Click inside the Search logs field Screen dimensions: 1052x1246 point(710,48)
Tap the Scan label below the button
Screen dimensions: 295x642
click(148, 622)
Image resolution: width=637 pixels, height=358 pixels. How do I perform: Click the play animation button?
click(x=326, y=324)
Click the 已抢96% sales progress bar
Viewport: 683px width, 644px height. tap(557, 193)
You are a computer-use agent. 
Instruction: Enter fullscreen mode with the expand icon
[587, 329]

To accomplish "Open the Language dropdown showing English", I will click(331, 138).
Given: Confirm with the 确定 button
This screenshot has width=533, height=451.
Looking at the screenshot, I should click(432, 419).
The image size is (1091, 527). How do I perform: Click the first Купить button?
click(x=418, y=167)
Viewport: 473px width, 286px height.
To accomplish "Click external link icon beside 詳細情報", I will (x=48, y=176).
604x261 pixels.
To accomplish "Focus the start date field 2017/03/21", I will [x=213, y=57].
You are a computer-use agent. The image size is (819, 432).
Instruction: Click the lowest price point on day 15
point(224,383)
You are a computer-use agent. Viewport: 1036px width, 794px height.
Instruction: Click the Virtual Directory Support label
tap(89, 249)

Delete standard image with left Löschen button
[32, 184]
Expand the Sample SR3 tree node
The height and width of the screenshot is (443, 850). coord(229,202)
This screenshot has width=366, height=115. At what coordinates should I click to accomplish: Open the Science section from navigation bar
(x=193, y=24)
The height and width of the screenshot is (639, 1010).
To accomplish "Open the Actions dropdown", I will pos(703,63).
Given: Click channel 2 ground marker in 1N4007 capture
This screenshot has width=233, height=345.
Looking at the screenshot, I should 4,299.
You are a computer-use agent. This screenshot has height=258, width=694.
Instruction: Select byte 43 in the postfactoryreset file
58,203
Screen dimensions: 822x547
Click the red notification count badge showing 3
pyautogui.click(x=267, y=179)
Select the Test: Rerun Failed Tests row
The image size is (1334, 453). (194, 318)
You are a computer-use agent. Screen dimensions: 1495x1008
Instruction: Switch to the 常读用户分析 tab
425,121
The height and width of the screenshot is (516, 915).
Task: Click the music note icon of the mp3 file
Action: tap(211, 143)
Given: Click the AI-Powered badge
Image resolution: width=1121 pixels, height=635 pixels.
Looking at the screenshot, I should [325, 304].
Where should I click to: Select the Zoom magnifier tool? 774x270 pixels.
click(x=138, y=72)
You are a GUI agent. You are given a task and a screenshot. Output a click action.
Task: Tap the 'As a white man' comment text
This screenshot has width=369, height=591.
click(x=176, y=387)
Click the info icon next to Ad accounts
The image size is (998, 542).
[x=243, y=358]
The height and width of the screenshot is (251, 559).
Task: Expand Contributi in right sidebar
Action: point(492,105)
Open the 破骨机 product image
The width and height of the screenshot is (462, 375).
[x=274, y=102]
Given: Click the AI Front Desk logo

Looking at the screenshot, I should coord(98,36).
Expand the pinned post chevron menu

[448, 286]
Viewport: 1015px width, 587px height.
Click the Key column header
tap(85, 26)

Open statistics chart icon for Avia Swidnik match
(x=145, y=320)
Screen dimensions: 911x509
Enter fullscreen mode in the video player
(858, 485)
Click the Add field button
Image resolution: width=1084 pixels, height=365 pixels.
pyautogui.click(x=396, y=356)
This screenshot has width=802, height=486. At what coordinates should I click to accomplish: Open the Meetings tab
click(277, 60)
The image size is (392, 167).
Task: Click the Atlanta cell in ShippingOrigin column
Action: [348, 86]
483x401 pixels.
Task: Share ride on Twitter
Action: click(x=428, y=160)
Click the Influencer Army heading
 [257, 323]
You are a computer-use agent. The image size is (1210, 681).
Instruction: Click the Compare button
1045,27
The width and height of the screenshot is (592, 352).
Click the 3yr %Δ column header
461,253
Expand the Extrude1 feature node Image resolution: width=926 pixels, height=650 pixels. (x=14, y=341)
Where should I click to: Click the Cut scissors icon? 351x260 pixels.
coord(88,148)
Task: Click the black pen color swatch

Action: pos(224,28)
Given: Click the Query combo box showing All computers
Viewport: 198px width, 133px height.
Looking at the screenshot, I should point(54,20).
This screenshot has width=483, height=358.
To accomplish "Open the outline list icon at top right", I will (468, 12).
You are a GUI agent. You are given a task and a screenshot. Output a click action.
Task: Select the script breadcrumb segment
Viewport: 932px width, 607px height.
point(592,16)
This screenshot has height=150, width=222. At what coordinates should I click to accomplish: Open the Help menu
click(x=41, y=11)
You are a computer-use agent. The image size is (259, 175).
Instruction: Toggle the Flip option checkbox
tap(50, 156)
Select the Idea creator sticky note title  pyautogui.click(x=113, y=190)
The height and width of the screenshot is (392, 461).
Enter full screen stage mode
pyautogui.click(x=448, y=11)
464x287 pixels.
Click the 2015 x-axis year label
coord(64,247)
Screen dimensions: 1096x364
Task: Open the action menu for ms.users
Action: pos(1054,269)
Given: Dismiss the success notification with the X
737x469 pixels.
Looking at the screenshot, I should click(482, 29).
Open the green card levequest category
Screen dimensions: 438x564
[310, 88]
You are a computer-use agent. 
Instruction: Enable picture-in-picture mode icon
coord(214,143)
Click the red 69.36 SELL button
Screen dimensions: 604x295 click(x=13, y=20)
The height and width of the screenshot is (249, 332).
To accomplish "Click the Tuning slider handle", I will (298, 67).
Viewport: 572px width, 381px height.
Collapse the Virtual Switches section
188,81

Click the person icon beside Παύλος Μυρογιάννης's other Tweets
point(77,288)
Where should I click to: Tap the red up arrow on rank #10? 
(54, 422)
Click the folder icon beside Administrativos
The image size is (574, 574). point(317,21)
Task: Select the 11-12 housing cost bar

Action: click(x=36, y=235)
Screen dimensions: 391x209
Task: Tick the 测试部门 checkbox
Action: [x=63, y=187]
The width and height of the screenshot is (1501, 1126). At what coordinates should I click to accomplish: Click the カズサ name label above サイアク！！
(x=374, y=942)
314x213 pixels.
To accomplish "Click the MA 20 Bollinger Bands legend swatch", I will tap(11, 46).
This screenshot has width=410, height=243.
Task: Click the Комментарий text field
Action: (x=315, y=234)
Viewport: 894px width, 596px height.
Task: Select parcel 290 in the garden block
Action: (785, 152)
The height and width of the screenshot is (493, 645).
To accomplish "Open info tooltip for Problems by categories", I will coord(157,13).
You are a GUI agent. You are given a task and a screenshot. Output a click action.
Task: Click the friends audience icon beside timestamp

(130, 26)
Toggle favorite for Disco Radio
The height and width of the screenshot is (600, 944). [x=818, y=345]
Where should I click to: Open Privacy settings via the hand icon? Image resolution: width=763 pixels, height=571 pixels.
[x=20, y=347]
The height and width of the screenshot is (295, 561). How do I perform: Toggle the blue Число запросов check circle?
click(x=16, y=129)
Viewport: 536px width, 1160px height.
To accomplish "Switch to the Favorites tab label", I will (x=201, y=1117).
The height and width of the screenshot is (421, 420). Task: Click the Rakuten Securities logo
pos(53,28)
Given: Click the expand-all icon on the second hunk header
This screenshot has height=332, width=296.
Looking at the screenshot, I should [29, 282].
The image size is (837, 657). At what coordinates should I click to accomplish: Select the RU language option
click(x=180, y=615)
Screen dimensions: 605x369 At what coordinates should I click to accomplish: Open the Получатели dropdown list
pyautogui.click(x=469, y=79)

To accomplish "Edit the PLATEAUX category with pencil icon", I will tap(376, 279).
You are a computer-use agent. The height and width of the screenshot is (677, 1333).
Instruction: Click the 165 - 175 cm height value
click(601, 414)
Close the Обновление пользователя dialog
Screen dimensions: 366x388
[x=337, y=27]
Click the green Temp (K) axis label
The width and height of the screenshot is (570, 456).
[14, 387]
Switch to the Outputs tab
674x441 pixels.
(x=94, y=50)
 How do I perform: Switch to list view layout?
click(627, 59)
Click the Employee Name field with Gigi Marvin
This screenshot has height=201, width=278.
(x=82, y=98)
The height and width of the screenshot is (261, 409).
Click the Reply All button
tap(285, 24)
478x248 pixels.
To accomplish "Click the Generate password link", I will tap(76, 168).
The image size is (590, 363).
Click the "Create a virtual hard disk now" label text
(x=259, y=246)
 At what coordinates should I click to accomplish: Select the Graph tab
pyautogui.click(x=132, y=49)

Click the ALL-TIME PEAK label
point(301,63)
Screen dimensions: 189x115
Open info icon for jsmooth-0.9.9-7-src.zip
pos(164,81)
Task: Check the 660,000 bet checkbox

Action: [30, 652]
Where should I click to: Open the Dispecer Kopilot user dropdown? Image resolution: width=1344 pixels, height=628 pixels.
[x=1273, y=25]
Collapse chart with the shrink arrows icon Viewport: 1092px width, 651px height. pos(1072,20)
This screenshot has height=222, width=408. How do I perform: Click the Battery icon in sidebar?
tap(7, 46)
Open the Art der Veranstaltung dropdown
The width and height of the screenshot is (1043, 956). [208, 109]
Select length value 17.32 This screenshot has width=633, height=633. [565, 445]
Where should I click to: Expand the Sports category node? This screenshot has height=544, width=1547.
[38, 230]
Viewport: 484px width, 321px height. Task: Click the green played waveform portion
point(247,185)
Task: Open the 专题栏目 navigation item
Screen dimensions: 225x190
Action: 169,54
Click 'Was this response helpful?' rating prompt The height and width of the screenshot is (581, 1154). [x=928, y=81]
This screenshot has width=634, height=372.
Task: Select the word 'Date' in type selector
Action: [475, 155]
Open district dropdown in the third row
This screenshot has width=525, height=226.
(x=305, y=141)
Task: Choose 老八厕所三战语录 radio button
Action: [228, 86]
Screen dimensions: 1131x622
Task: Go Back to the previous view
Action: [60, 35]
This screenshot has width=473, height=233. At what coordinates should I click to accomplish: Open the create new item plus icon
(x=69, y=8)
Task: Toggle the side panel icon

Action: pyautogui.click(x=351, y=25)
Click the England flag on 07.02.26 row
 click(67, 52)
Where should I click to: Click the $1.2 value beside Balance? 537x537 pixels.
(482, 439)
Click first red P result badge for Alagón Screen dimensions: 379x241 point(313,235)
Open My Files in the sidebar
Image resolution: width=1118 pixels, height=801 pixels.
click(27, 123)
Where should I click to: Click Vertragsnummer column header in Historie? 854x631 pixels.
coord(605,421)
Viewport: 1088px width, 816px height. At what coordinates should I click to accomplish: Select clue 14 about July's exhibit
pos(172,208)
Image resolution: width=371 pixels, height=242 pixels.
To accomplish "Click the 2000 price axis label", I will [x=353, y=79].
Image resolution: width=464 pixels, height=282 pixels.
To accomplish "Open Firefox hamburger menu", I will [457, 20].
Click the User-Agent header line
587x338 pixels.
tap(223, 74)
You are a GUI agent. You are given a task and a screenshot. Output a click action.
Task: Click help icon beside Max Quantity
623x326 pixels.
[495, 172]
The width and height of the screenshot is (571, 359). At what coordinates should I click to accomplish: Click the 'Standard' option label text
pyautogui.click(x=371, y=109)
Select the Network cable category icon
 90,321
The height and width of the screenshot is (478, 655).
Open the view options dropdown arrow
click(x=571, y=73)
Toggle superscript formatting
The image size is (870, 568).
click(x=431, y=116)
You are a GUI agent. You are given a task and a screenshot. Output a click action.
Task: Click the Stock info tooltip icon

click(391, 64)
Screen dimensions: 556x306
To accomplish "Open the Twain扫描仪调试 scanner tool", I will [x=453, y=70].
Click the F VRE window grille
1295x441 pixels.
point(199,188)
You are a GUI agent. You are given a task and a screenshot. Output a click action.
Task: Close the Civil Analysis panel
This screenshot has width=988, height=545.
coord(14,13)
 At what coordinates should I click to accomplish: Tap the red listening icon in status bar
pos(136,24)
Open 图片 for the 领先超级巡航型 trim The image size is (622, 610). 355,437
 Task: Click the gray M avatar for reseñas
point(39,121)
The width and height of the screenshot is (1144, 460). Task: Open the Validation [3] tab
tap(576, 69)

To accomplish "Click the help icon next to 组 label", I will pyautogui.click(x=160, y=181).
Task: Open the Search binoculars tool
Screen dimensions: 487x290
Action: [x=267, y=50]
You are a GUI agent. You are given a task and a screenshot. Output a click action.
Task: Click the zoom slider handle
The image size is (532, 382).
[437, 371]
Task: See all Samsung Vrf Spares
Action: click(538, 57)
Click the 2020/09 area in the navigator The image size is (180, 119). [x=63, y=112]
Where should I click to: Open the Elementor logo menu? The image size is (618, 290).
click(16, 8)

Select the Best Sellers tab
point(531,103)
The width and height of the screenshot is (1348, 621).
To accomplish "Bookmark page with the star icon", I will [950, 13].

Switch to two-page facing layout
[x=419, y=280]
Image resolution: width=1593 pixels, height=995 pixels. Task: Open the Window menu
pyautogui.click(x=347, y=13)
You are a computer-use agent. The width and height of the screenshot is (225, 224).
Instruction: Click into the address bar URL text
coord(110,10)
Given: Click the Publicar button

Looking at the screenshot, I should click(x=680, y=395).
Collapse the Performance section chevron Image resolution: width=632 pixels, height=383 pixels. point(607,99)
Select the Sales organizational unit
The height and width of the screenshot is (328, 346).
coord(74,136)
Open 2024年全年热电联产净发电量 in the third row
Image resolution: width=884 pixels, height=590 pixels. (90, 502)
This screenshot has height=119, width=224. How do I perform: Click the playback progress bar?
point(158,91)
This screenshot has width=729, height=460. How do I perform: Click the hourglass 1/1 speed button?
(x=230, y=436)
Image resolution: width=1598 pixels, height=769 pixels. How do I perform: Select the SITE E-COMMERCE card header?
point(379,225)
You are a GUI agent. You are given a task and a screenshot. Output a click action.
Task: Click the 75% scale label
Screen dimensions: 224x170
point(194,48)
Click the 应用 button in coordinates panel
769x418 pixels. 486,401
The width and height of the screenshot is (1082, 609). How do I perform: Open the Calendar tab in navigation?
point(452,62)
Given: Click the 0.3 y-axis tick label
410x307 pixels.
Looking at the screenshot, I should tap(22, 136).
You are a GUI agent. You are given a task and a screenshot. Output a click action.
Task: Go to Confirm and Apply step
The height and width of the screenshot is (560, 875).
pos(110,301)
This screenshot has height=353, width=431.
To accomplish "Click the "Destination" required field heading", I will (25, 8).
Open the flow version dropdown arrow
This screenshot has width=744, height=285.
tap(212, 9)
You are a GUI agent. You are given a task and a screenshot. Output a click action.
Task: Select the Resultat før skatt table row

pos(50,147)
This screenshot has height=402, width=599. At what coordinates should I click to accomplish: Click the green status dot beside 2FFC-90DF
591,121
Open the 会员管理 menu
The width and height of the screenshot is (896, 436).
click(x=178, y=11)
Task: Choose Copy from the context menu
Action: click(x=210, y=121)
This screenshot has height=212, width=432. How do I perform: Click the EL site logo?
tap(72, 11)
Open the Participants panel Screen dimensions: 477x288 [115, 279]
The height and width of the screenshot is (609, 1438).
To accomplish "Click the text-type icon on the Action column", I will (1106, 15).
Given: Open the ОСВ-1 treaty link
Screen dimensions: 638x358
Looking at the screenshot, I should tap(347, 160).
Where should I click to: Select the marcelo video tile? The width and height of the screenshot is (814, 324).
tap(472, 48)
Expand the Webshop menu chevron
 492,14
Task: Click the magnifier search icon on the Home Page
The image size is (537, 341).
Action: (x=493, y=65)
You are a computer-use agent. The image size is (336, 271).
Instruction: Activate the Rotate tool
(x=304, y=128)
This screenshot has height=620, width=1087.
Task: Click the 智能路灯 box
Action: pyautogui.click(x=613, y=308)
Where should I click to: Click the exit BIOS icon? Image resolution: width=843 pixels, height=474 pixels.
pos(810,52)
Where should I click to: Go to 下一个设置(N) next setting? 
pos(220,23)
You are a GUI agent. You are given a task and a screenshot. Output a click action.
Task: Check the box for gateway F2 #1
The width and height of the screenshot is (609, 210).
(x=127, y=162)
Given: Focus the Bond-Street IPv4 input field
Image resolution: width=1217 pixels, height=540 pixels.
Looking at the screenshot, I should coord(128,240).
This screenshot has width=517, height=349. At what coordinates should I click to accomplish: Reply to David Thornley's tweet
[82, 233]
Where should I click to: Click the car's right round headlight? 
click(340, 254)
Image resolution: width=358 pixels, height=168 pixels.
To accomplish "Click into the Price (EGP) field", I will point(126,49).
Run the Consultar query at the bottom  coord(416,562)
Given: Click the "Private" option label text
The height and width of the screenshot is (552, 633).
::::::
*Work request*
Each line above that has "handle" adds one to the count; say the final count with no other text.

*Written reply*
2